EXERCISE BRIEF. After finding the line containing "Image resolution: width=997" below, please output that line and each following one through the line containing "Task: Select the Azure Key Vault tile", exactly as written.

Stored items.
___

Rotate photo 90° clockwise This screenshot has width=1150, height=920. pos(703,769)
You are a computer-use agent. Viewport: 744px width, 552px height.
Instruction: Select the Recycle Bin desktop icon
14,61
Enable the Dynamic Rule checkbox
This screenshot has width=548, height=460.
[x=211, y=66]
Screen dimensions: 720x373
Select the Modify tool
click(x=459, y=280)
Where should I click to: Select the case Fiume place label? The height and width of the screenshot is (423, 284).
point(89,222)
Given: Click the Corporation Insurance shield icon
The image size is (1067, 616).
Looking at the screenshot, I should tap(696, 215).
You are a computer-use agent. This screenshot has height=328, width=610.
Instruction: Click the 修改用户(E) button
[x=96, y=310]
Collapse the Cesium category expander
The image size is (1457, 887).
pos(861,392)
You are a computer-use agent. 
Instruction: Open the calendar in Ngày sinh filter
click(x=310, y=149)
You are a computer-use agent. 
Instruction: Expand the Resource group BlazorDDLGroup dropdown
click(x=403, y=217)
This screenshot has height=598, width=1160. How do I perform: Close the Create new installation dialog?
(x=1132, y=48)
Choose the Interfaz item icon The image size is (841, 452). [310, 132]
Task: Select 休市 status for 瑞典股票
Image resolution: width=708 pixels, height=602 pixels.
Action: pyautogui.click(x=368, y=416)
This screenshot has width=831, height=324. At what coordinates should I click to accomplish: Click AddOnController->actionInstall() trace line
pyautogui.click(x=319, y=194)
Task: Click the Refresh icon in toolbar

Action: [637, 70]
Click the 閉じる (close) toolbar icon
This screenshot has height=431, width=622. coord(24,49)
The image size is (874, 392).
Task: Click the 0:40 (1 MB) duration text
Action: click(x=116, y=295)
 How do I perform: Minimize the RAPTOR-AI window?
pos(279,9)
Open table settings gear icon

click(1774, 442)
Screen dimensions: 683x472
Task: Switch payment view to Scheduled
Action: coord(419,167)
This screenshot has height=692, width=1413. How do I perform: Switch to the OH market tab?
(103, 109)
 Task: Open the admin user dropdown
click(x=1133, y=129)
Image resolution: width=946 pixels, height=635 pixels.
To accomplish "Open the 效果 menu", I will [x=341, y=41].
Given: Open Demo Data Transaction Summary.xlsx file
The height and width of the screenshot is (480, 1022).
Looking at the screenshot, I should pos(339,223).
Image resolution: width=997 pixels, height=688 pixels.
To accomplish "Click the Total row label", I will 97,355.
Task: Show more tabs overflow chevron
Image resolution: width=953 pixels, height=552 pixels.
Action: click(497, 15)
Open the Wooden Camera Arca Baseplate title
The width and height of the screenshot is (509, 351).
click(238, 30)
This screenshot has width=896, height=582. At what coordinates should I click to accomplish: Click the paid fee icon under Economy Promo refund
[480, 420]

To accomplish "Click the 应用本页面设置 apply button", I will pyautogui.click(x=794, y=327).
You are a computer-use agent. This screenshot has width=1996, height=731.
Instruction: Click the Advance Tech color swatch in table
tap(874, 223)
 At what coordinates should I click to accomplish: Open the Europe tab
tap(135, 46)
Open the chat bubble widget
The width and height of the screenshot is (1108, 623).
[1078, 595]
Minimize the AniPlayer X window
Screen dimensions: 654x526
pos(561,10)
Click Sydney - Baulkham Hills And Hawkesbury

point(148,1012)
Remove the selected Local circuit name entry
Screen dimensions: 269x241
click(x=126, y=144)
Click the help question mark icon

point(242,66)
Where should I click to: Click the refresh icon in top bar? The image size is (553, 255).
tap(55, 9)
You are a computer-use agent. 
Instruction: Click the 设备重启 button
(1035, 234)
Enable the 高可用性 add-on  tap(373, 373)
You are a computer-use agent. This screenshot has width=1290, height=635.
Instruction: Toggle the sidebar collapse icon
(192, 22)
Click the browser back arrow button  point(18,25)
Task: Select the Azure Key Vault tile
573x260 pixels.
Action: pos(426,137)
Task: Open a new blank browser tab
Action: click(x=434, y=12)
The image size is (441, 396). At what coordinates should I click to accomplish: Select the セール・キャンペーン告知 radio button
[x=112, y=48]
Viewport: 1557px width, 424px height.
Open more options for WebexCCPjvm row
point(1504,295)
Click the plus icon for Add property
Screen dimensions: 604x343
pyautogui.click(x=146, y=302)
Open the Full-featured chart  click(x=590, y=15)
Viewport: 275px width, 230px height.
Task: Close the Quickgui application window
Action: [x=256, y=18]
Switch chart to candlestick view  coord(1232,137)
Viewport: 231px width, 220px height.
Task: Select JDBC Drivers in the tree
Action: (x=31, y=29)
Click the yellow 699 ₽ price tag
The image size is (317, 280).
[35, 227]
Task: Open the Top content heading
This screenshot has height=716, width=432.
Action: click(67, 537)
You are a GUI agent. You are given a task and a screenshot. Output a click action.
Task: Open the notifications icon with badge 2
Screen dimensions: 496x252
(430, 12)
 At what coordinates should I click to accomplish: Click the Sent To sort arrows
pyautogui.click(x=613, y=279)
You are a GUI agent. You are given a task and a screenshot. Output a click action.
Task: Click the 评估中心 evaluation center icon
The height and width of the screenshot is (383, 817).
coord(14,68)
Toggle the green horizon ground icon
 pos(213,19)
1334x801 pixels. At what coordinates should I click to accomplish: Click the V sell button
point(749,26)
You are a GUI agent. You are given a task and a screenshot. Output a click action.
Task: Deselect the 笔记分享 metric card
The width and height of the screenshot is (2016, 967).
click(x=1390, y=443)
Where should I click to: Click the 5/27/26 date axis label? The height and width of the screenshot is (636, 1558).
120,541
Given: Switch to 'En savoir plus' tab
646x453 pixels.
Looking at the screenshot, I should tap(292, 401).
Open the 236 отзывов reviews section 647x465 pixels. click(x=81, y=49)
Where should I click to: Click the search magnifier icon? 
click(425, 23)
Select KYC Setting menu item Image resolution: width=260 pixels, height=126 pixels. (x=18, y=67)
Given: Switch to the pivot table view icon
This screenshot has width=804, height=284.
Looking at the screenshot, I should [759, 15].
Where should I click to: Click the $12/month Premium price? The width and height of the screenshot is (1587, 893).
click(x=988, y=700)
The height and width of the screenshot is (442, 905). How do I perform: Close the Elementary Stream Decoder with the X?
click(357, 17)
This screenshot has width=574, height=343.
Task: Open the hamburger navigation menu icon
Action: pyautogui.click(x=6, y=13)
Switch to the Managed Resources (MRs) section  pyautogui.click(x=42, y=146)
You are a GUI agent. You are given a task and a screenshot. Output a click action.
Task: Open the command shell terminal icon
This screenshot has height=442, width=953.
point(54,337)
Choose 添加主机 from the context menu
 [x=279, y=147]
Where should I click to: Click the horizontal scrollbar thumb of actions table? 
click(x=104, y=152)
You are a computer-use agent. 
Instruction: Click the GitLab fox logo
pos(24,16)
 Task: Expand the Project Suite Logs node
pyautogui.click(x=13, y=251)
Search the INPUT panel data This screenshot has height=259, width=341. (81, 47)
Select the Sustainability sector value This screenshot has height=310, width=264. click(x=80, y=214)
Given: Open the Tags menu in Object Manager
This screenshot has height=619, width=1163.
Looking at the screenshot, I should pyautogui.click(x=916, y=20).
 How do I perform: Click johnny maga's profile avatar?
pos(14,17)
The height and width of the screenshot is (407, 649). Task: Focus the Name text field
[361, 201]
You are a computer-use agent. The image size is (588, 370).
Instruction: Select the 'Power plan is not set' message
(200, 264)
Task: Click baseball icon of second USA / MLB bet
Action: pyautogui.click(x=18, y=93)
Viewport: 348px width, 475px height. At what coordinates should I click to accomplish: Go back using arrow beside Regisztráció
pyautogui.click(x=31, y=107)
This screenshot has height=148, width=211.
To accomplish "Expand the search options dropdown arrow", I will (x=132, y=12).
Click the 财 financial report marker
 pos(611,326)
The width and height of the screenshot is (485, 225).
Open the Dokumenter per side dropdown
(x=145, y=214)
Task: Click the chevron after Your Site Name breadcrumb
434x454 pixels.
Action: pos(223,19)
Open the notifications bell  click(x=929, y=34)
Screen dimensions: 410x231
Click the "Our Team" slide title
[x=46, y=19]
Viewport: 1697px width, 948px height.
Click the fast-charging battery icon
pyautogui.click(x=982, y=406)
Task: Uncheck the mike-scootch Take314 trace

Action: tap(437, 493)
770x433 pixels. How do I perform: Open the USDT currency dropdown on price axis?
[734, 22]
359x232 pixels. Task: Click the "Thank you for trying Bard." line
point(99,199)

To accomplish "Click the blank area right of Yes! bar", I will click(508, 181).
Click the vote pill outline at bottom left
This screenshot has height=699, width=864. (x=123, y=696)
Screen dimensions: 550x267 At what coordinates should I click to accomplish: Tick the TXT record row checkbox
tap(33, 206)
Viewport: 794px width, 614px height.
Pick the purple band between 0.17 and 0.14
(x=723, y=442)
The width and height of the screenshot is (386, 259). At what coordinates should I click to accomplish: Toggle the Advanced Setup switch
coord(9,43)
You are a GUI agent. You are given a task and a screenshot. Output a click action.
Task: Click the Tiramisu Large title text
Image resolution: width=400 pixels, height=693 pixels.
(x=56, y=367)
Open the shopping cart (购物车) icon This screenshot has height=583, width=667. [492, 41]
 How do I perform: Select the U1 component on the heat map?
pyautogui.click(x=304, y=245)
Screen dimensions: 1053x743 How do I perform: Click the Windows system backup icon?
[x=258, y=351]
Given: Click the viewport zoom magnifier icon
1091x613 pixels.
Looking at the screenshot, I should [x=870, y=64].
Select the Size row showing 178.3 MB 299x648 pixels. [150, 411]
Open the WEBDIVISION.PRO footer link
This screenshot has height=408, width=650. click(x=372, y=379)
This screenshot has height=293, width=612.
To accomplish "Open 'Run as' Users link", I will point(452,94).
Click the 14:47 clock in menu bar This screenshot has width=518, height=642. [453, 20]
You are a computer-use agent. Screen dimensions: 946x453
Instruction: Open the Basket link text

___

TASK RESPONSE.
Image resolution: width=997 pixels, height=688 pixels.
To accomplish "Click the Total row label", I will 97,355.
Task: Show more tabs overflow chevron
Image resolution: width=953 pixels, height=552 pixels.
Action: click(497, 15)
Open the Wooden Camera Arca Baseplate title
The width and height of the screenshot is (509, 351).
click(238, 30)
This screenshot has width=896, height=582. At what coordinates should I click to accomplish: Click the paid fee icon under Economy Promo refund
[480, 420]

To accomplish "Click the 应用本页面设置 apply button", I will pyautogui.click(x=794, y=327).
You are a computer-use agent. This screenshot has width=1996, height=731.
Instruction: Click the Advance Tech color swatch in table
tap(874, 223)
 At what coordinates should I click to accomplish: Open the Europe tab
tap(135, 46)
Open the chat bubble widget
The width and height of the screenshot is (1108, 623).
[1078, 595]
Minimize the AniPlayer X window
Screen dimensions: 654x526
pos(561,10)
Click Sydney - Baulkham Hills And Hawkesbury

point(148,1012)
Remove the selected Local circuit name entry
Screen dimensions: 269x241
click(x=126, y=144)
Click the help question mark icon

point(242,66)
Where should I click to: Click the refresh icon in top bar? The image size is (553, 255).
tap(55, 9)
You are a computer-use agent. 
Instruction: Click the 设备重启 button
(1035, 234)
Enable the 高可用性 add-on  tap(373, 373)
You are a computer-use agent. This screenshot has width=1290, height=635.
Instruction: Toggle the sidebar collapse icon
(192, 22)
Click the browser back arrow button  point(18,25)
Task: Select the Azure Key Vault tile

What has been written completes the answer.